15. Pour rejeter toute responsabilité de la notaire dans le préjudice des consorts, [G], l’arrêt retient que s’il apparaît, au vu de la pièce n° 11 produite par les consorts, [G], que les fonds ont transité par le compte du notaire et qu’il y est mentionné des affectations qui ne correspondaient pas à la destination prévue par l’acte de prêt, c’est à juste titre que la notaire répond qu’elle n’est pas responsable du fait que le dirigeant ait fait le choix de ne pas respecter son engagement contractuel et de consacrer les fonds prêtés à une autre utilisation que celle prévue dans l’acte.

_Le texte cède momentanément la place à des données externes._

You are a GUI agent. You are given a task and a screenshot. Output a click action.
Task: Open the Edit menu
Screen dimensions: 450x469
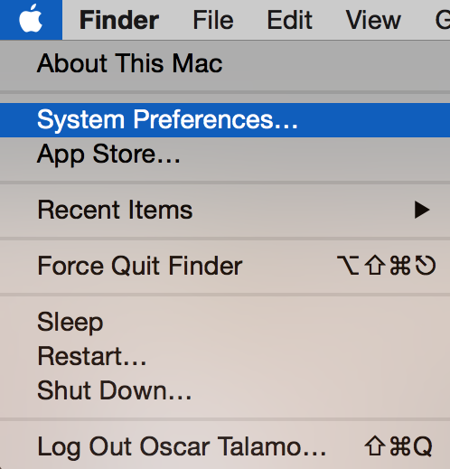coord(289,20)
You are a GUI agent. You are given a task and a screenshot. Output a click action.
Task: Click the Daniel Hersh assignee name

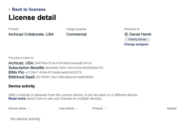[140, 34]
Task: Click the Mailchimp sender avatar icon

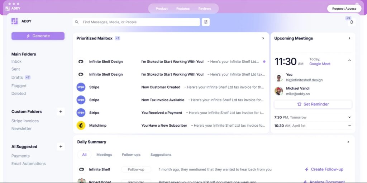Action: [x=81, y=126]
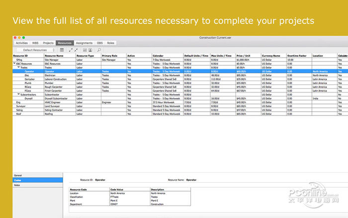This screenshot has width=348, height=218.
Task: Switch to the Activities tab
Action: pyautogui.click(x=22, y=43)
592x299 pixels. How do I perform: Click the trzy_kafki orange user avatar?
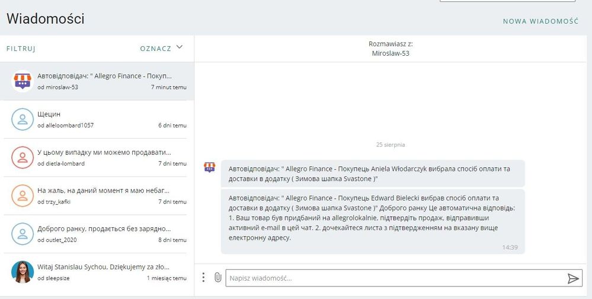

16. Il ajoute que, même si la notaire avait prévenu l’établissement bancaire, l’acte de prêt comportait une clause suivant laquelle il n’était pas tenu de vérifier l’emploi des fonds, vérification qui ressortait par conséquent de son pouvoir discrétionnaire de sorte que le lien de causalité entre la faute et le dommage apparaît purement hypothétique.
17. En statuant ainsi, par des motifs impropres à caractériser l’absence de lien de causalité entre les fautes commises par la notaire et le préjudice subi par celle des cautions qui n’était pas dirigeante des sociétés, la cour d’appel a violé le texte susvisé.
Mise hors de cause
18. En application de l’article 625 du code de procédure civile, il y a lieu de mettre hors de cause la Société générale, dont la présence n’est pas nécessaire devant la cour d’appel de renvoi.
PAR CES MOTIFS, et sans qu’il y ait lieu de statuer sur les autres griefs, la Cour :
CASSE ET ANNULE, mais seulement en ce qu’il rejette l’intégralité des demandes de M., [I], [G] ès qualités et de Mme, [G] contre M., [Y], ès qualités, l’arrêt rendu le 12 mars 2024, entre les parties, par la cour d’appel de Reims ;
Met hors de cause la Société générale ;
Remet, sur ce point, l’affaire et les parties dans l’état où elles se trouvaient avant cet arrêt et les renvoie devant la cour d’appel de Metz ;
Condamne M., [Y] ès qualités aux dépens ;
En application de l’article 700 du code de procédure civile, rejette la demande formée par la Société générale et par M., [Y] ès qualités et le condamne à payer à M., [I], [G] ès qualités et Mme, [G] la somme globale de 3 000 euros ;
Dit que sur les diligences du procureur général près la Cour de cassation, le présent arrêt sera transmis pour être transcrit en marge ou à la suite de l’arrêt cassé ;
Ainsi fait et jugé par la Cour de cassation, première chambre civile, et prononcé publiquement le vingt-cinq mars deux mille vingt-six par mise à disposition de l’arrêt au greffe de la Cour, les parties ayant été préalablement avisées dans les conditions prévues au deuxième alinéa de l’article 450 du code de procédure civile.